**Task to carry out:** Search the listing below for "Viewport". Copy each matching line.

**Data extracts:**
########################################

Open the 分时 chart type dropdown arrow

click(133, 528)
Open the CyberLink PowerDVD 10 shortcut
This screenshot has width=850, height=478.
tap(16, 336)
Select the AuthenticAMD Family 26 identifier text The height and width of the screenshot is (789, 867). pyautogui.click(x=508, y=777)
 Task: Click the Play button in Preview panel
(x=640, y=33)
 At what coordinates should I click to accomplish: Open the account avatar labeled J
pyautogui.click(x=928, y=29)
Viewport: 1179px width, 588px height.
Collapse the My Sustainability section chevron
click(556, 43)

########################################

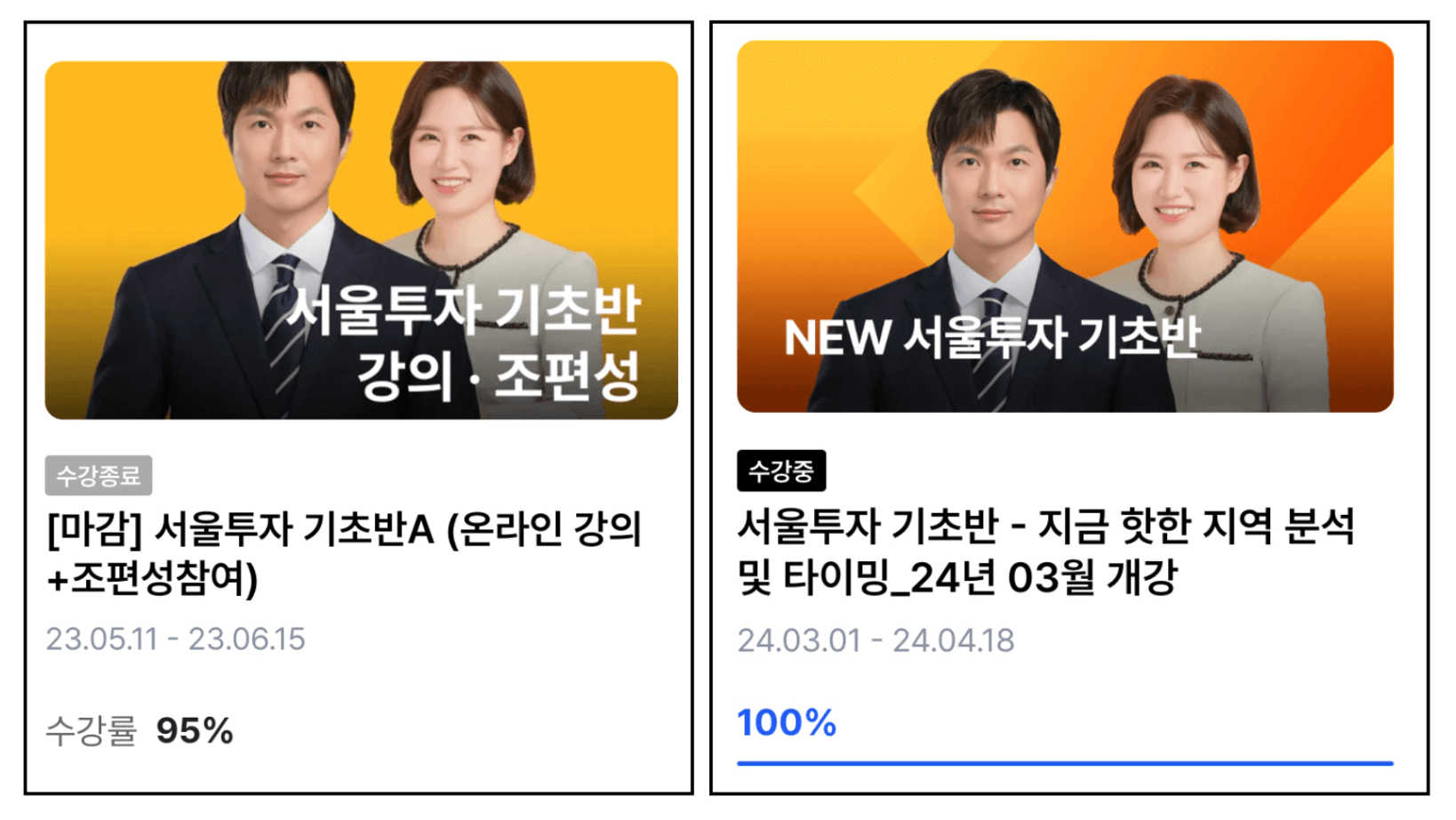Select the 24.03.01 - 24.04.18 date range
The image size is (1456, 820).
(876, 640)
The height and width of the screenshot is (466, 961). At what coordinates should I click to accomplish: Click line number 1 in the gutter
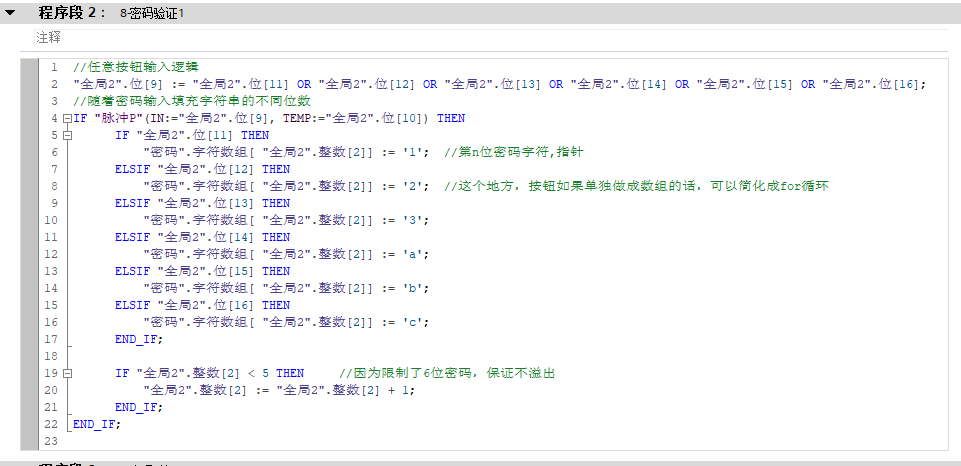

########################################

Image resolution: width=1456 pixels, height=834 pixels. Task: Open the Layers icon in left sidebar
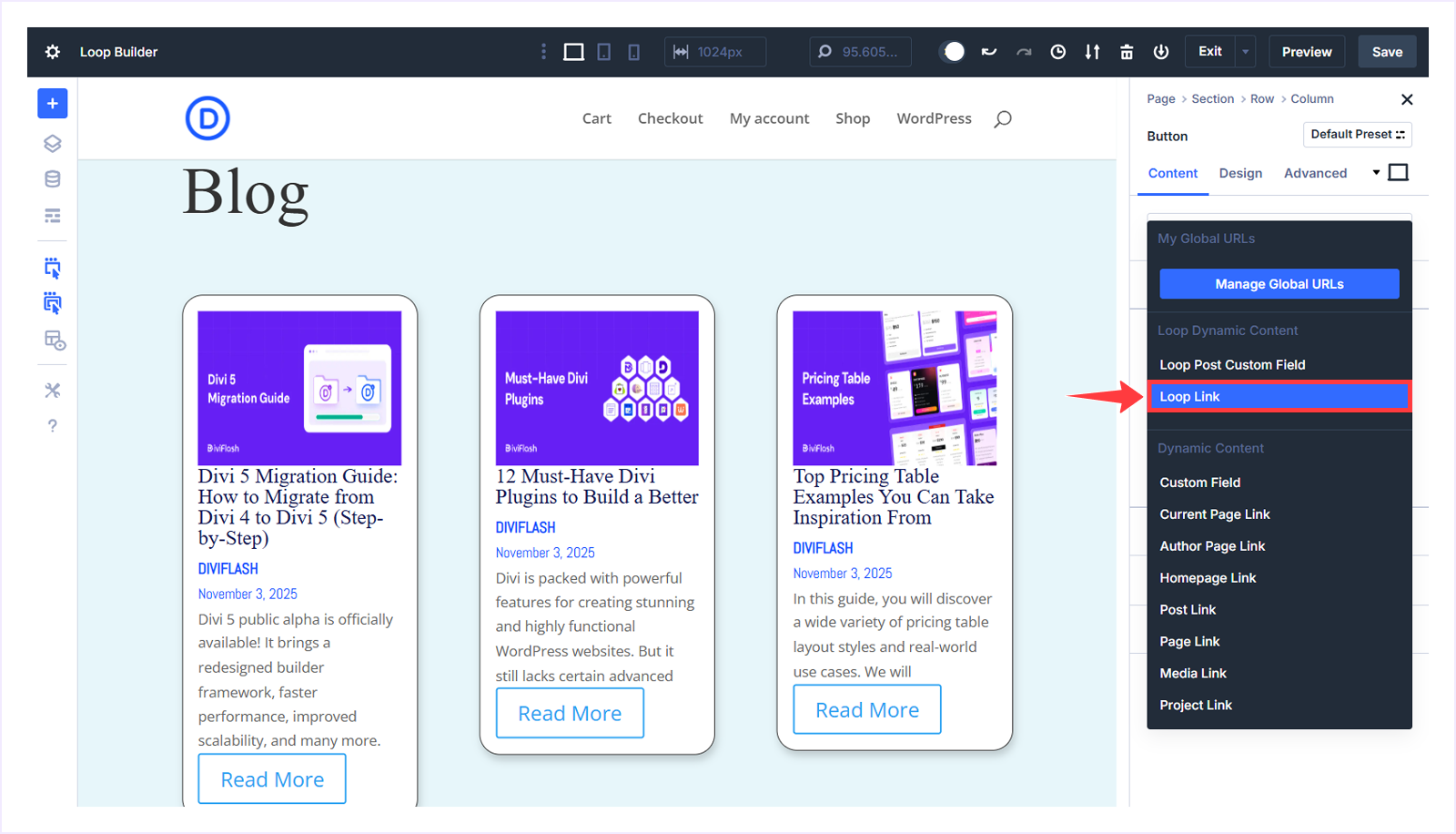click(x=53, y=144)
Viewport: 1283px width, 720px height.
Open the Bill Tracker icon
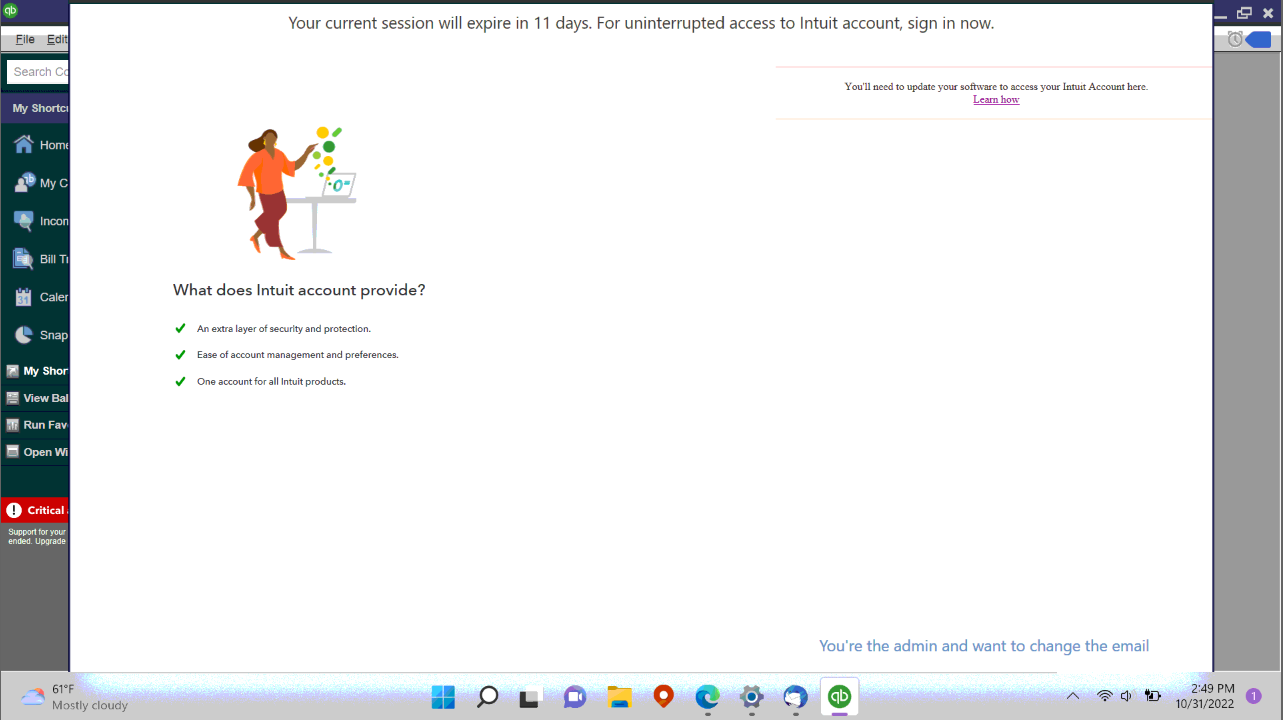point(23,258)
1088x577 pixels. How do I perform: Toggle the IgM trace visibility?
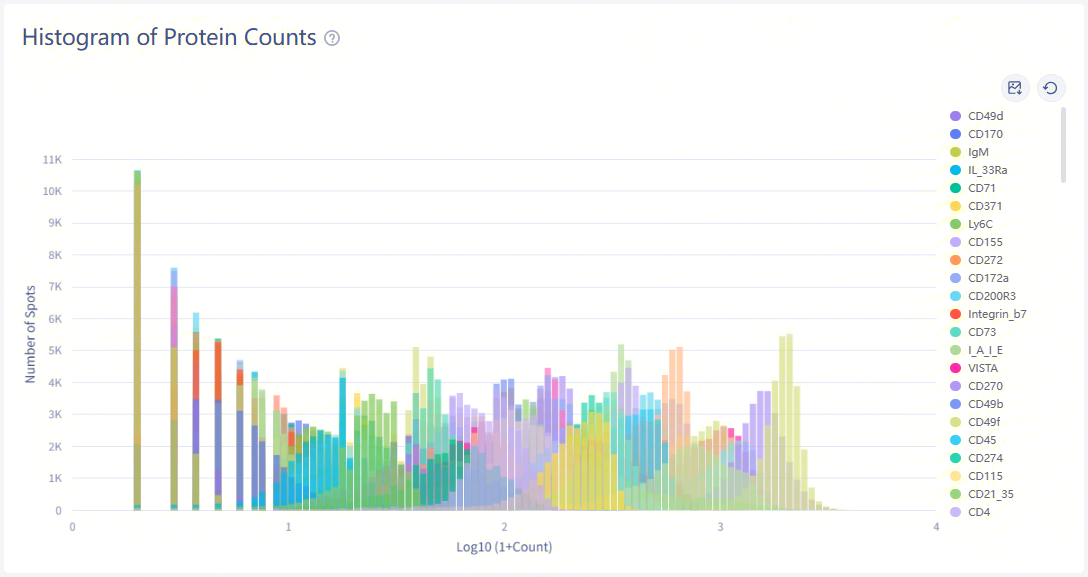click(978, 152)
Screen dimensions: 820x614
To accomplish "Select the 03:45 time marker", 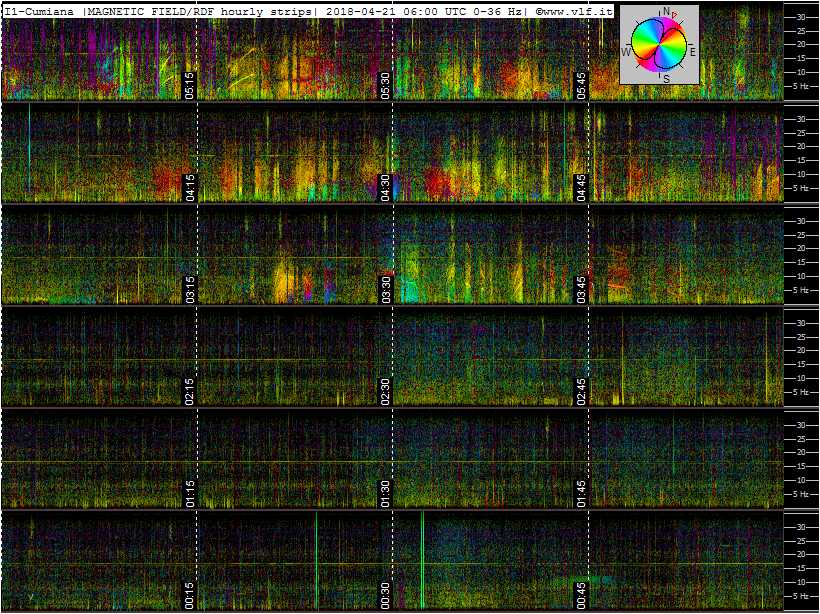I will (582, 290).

########################################

**Answer space:**
Viewport: 1179px width, 588px height.
Viewport: 1283px width, 720px height.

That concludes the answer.